GUEST POST: CARRIE SCHERPELZ
Governor Walker’s proposal for another tax cut is misguided, because Wisconsin’s fiscal house is not in order.
I keep my small business in order by handling my finances wisely: I live within my means, save for a rainy day, and invest in my business’ future. I pay the bills first and reinvest in my business only after all debts are paid, especially credit card bills. I pay them off before they are due, because why would I want to pay interest?
I’d love to see my state follow this budget wisdom.I am a fiscally conservative Wisconsin citizen and business owner. Fiscal conservatism is purportedly the hallmark of Governor Scott Walker and his wing of the Republican Party. So faced with the issue of what to do with an unexpected extra $900 million in estimated new state revenue, we should agree on what to do with the surplus, right?
I’m afraid not. Governor Walker and some GOP lawmakers want to use the money for a tax give-away before they pay down Wisconsin’s credit card debt — plus the interest on that debt. They want to spend money instead of setting it aside to cover projected expenses and income shortfalls.
That sounds just plain foolish to me. Instead, why not first pay our bills and then, as is required by state law, put about $450 million into Wisconsin’s rainy day fund?
Our infrastructure is woefully underfunded, and the structural deficit in the Transportation Fund alone is over $1 billion. That means Wisconsin is spending more money than it takes in, earning an “F” in budget wisdom from me. The non-partisan Legislative fiscal Bureau has warned that federal highway funds might be reduced in the near future, leaving Wisconsin to pay an even bigger portion of road and bridge construction costs. Let’s save money for that.
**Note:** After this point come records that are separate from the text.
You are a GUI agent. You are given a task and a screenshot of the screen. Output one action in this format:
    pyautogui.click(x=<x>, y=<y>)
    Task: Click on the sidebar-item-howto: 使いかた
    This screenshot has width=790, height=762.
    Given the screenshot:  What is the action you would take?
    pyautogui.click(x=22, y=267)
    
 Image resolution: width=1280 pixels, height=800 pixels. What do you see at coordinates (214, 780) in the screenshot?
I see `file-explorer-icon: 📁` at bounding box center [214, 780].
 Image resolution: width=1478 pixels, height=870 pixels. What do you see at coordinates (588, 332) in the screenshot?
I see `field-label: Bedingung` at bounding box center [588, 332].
Wisconsin’s debt is higher than ever. Governor Walker, like previous governors, made decisions that resulted in unpaid debt bills being rolled into a larger and larger debt payment. As a result, our debt payment reached record levels in the 2013-15 budget. More money goes to pay off Wisconsin’s credit card debt than ever before. That is not a smart budget decision.
We also have problems in our state’s General Fund, which I’ll call our “household budget.” Important ongoing expenses like education, health care, local government, and corrections are underfunded in Wisconsin’s household.
Let’s say your home needs a new roof. In your household, what would happen if you put off the necessary $10,000 roof repair and, in an effort to be more popular with your teen aged kids, used the $10,000 to pay for a family vacation? If you used $10,000 you had in the bank, you would now have zero in your bank account — and you’d still have a leaky roof. Even though you had a great time on your trip, you’d have to come up with another $10,000 to fix it.
Now let’s say you have a leaky roof but you don’t have $10,000 in the bank, and you still want to go on that trip. You borrow $10,000 to travel, come back to your leaky roof, and borrow $10,000 more because the repair can’t be put off. Now you owe $20,000 dollars and interest will begin accruing immediately.
I hope Wisconsin lawmakers are smarter than that.
Let’s go beyond the management of household spending and debt and talk for just a minute about investing in our future.
As a business owner, I understand the importance of investing in resources that will keep my business going strong into the future. As a state, our children are that resource. Investing in their education should be a top priority.
Since Governor Walker came into office, he has made the largest cuts to K-12 and higher education in Wisconsin history. The tax dollars that were pulled out of schools’ budgets helped build the current $900 million surplus. The consequence? Our public school system, strapped for cash even before the latest cutbacks, is now reeling from a death by a thousand cuts. If the end result of all that pain was retiring Wisconsin’s debt to gain a clean slate for future education investment, I could grit my teeth and bear it. But if that money is instead squandered on a fleeting tax cut we can’t afford, we are handicapping our future. This is not the Wisconsin way.
Wisconsin is not fiscally healthy, and tax cuts, in this instance, are not the prudent course of action. No matter how good a tax cut sounds, a give-away to Wisconsin citizens is wrong if it mortgages our future.
Alliance member Carrie Scherpelz owns Design That Gets Results.